**Vorgegebener Text**.
────────────────────────────────────────

Montag, 29. Juli 2013

Arbeitsjagd

Sie schauen ihn alle etwas komisch an. Nicht so herabblickend, sondern einfach verwundert... oder verwirrt...
Also alle: sowohl die Internationals als auch die Japaner - aber aus ganz unterschiedlichen Gründen.
Nur weil er einen Anzug anzieht - oder besser versucht anzuziehen.
Anzüge sind so gar nicht sein Ding. Das mit der Kravatte gleich zweimal nicht.
Aber ich weiß warum er's trotzdem probiert - probieren muss:
er will einen Job!
In Japan!
Da geht ohne Anzug und Kravatte gar nichts - selbst in kleinen, jungen, dynamischen IT Firmen nicht.
Wir Ausländer wundern uns also warum er so ein Geschiss macht: als Informatiker kann er doch kommen wie er will.
Die Japaner dagegen wundern sich, warum er jetzt erst damit anfängt, wo er doch schon in drei Monaten graduiert. Viel zu spät meinen sie, und wundern sich wie er all die Jahre ohne Anzug ausgekommen ist.




In Japan läuft das mit der Arbeitssuche etwas anders als im Westen. Hier ist Job-Hunting ein Lebensstil. Shūshoku-Katsudo (就職活動) nennen sie das, und es kann gerne mal ein halbes oder ganzes Jahr des Lebens verschlingen, bevorzugterweise während man noch Student ist, damit man nicht als NEET (Not in Employment, Education or Training) abgestempelt wird.
Und so entstehen zwei Pfade durch Japanische Masterkurse: der Weg der Ausländer ist geprägt von mäßigem Stress, akzeptabler Freizeit, stetem Sammeln von Credits und was man sonst so von unseren Unis kennt.
Aber nicht für die Japaner: die versuchen verzweifelt alle Credits schon im ersten Jahr zusammenzukratzen, damit sich sich danach ganz aufs Jobsuchen konzentrieren können. Also schieben sie Doppelschichten im Labor und den Vorlesungssälen. Die Uni sah sich gezwungen den Wahnsinn etwas einzudämmen und verfügte, dass man keine Credits von zwei Kursen bekommen kann, die zur selben Zeit stattfinden. Scheinbar haben zu viele Leute versucht die Grenzen der Physik zu dehnen um in zwei Vorlesungen mit Anwesenheitspflicht gleichzeitig anwesend zu sein. Alles nur um ihre Credits schneller voll zu kriegen.

────────────────────────────────────────

**Datenabschnitt**.
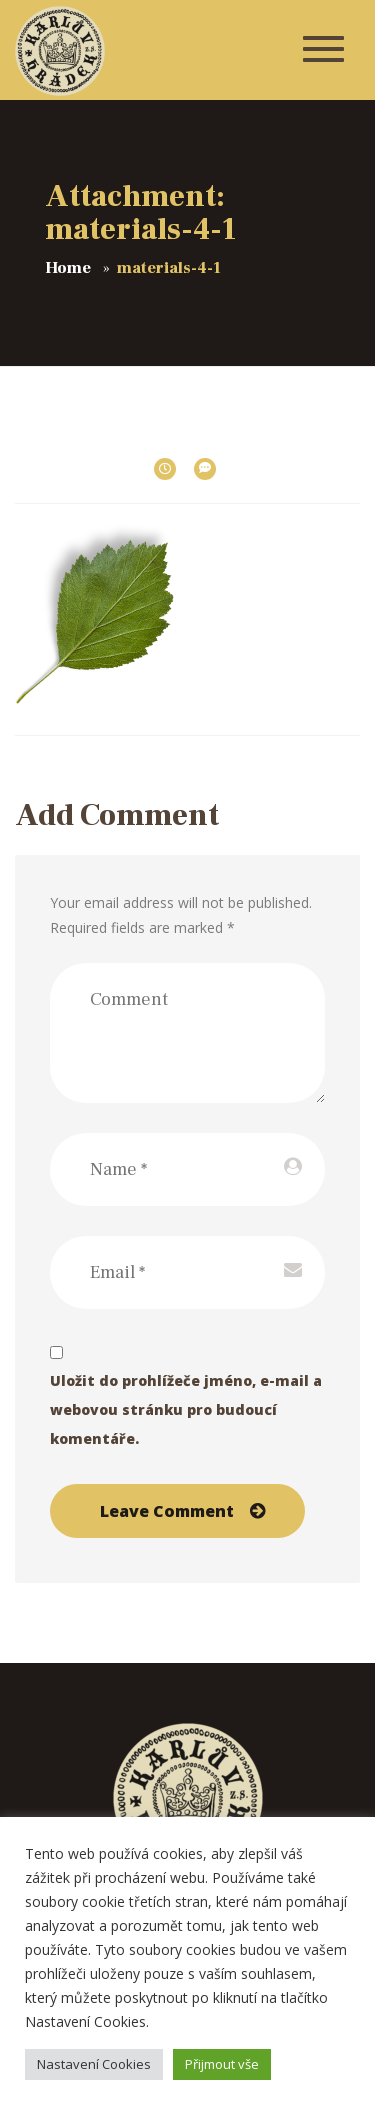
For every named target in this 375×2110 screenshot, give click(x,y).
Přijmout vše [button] (222, 2064)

────────────────────────────────────────

**Ziel der Übung**. Setze bitte den Blogeintrag über die Jobsuche in Japan im Anschluss an seinen letzten Satz fort.

**Antwort**.
Im zweiten Jahr sind die Studenten dann nämlich weg. Man trifft sie kaum noch im Labor, und die Email von ihnen sind immer dieselben: "Es ist unentschuldbar, aber ich kann diese Woche nicht am Meeting teilnehmen, weil ich ein Vorstellungsgespräch habe."
Der Professor hat sie verdonnert immer dazu schreiben zu müssen, welche Firma, wann und wo das wievielte Vorstellungsgespräch für welche Stelle das ist. Um Missbrauch vorzubeugen.
Ist aber kein Versuch zu Schwänzen. Sie fahren wirklich für eine gute Stelle bis zu 5 mal nach Tokyo. Ich hab ja im Leben noch nie ein zweites Vorstellungsgespräch für irgendwas gehabt. Ich bin ja nicht bei "FirmaX sucht den Super-Programmierer" und lass' mich zum "Recall" einladen. Aber für die Japaner ist das normal. Immerhin - für die späteren Interviews übernehmen die Unternehmen manchmal die Reisekosten.
Also wieder rein in den Anzug und zum Bahnhof.
Was Japaner nicht alles über sich ergehen lassen für eine gute Stelle.
Japanisch lernen zum Beispiel:
Die höheren Sphären der Höflichkeit - Keigo (敬語) - das man im Alltag vor allem als "das komisch Zeug das Verkäufer reden" kennt.
Japaner verstehen zwar meist was gemeint ist wenn sie es hören, aber richtig verwenden können sie es nicht. Da muss man nämlich genau darauf Achten welcher Gruppe man angehört, wer der Gesprächspartner ist und wie die Beziehung zum Gesprächsobjekt ist. Also kein Pappenstil. Da müssen manche nochmal einen Sprachkurs belegen.




Wir reden übrigens immer noch von Hochschulabsolventen in Boom-Branchen von einer respektablen Uni die erst letztens sogar einen Nobelpreisträger produziert hat.
Was ist da schief gelaufen?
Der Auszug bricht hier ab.